The results are super realistic by adding gray hair, wrinkles and just enough sun damage to make you wear sunscreen for the rest of your life. And sharing those photos on social media doubles the fun as you experience everyone else’s reaction to your aged self.

Then the privacy concerns kicked in and we saw headlines saying “FaceApp is a privacy nightmare” and “Russians now own all your old photos.” One of these headlines is true. We know the second headline is false because of a statement FaceApp sent to TechCrunch addressing some of the privacy concerns. Among its responses, FaceApp wrote that it only uploads the photo(s) selected by users for editing — not your entire camera roll — and that it deletes most images within 48 hours.

FaceApp transforms your face using artificial intelligence.

FaceApp transforms your face using artificial intelligence.

Amy Iverson, FaceApp

The first headline, though, is right on the money.
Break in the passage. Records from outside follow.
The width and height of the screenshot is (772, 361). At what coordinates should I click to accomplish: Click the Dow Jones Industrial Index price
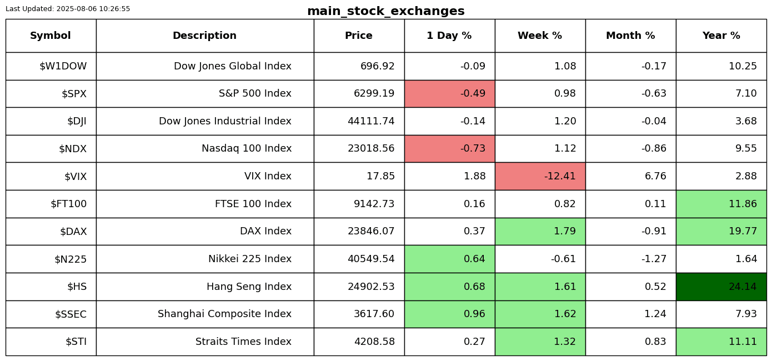point(371,122)
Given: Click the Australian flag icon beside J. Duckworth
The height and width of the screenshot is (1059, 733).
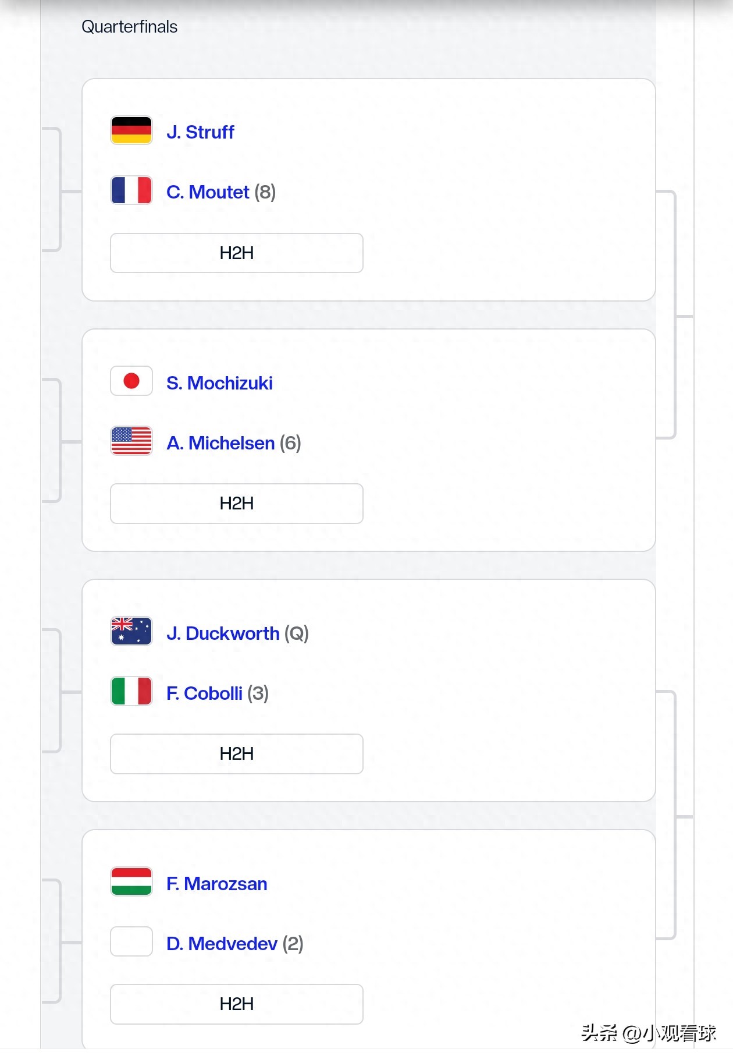Looking at the screenshot, I should point(131,632).
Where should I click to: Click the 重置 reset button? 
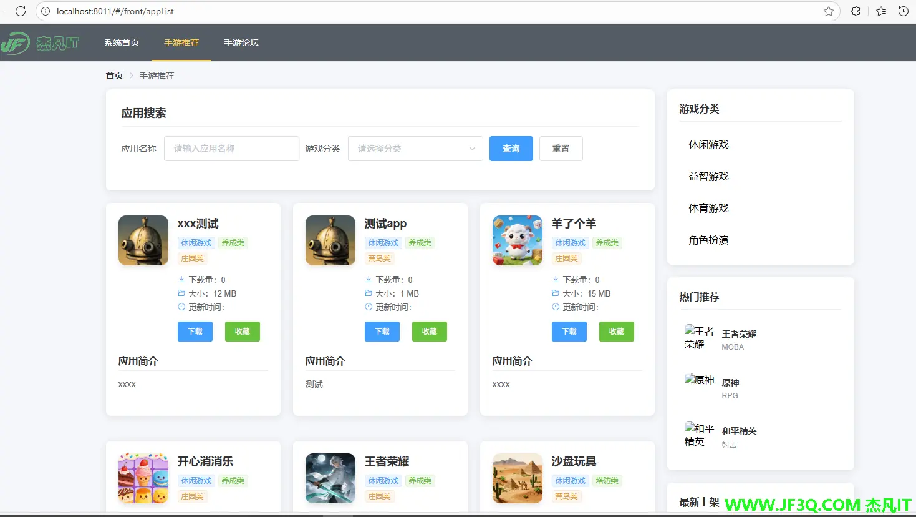click(560, 149)
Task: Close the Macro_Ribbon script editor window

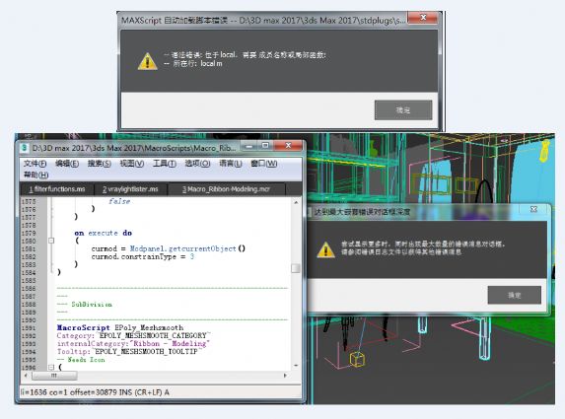Action: click(288, 146)
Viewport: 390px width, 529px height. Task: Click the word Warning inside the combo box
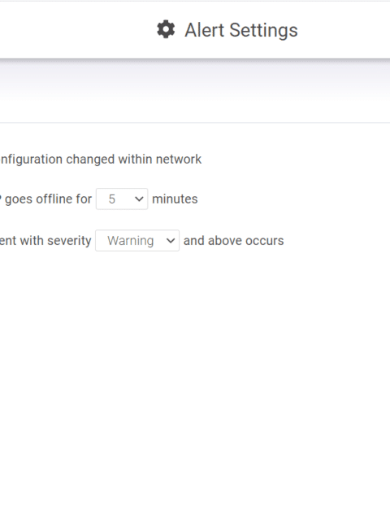(131, 241)
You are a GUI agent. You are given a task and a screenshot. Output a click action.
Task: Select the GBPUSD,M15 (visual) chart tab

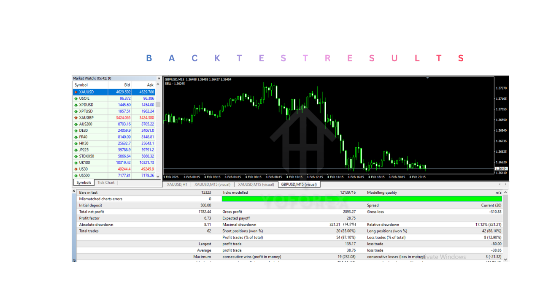tap(299, 185)
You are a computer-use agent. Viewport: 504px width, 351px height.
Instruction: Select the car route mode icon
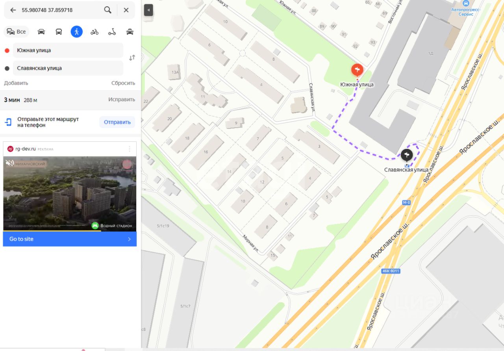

FaceApp’s terms of use include a bunch of confusing legalese that grants the company a lot of privileges. But such language is not unique to this app. Other apps you likely have on your phone right now have similar terms of agreement, but I’m guessing most people never read through those either.

I think one big difference here is that FaceApp’s developers are based in Russia and Americans are a bit skittish after special counsel Robert Mueller confirmed Russia interfered with the 2016 U.S. presidential election.

Indeed, Democratic Sen. Chuck Schumer is asking the Federal Bureau of Investigation to look into the app to see if U.S. citizens’ privacy could be at risk because the developer is based in Russia.

In that same statement to TechCrunch, FaceApp says it does not transfer any data to Russia and that it doesn’t sell or share any user data with third parties. That sounds great, but the app’s privacy policy does say it may share user data with businesses that are part of the same group of companies that FaceApp is part of or that become part of that group. That sounds pretty open-ended.

While FaceApp doesn’t claim ownership of your content, any text, photo or video you create using the app is now fair game for the app to use any way it desires forever. That could include your name and email if you offered it up when you used the app. I didn’t and it isn’t required.

If this sounds scary, you must not have read through Twitter’s terms of service which say something very similar to FaceApp’s. It grants the company license to “use, copy, reproduce, process, adapt, modify, publish, transmit, display and distribute such Content in any and all media or distribution methods (now known or later developed).”

Also, Facebook’s terms of service say that anything you share, post or upload is up for grabs by the company to store, copy and share with others.

The results of the aging filter seem creepily accurate.

The results of the aging filter seem creepily accurate.

Amy Iverson, FaceApp

Doesn't make your privacy feel super safe, does it?

After I posted my horrifying aging transformation on Instagram, a conscientious friend texted me the Forbes article claiming FaceApp now has access to more than 150 million people’s faces and names. I did use the app’s filters on about five photos of me, my husband and a couple of friends, so I contributed to that total.

But after reading the terms of service for many apps, I’m not any more concerned about my privacy from using this app than I am from using Facebook or Twitter. And I guess I’ll have to live with the possibility that some partner company of FaceApp could use my photos for commercial purposes. If my face ends up on advertisements for Russian matryoshka dolls, so be it. By using nearly any social media network, we relinquish some rights to that content and our privacy. It’s the cost we pay for the benefits of using the platforms.

I use social media and very much value the opportunity to stay in touch with friends, be entertained and use my local Facebook classifieds group. I made the conscious decision that the positives are worth handing over a bit of privacy to the social media companies that make it all possible.

The FaceApp and the laughs I got from it brought me a lot of joy over the past week. Was it worth granting the company permission to a handful of photos in my camera roll? I think so.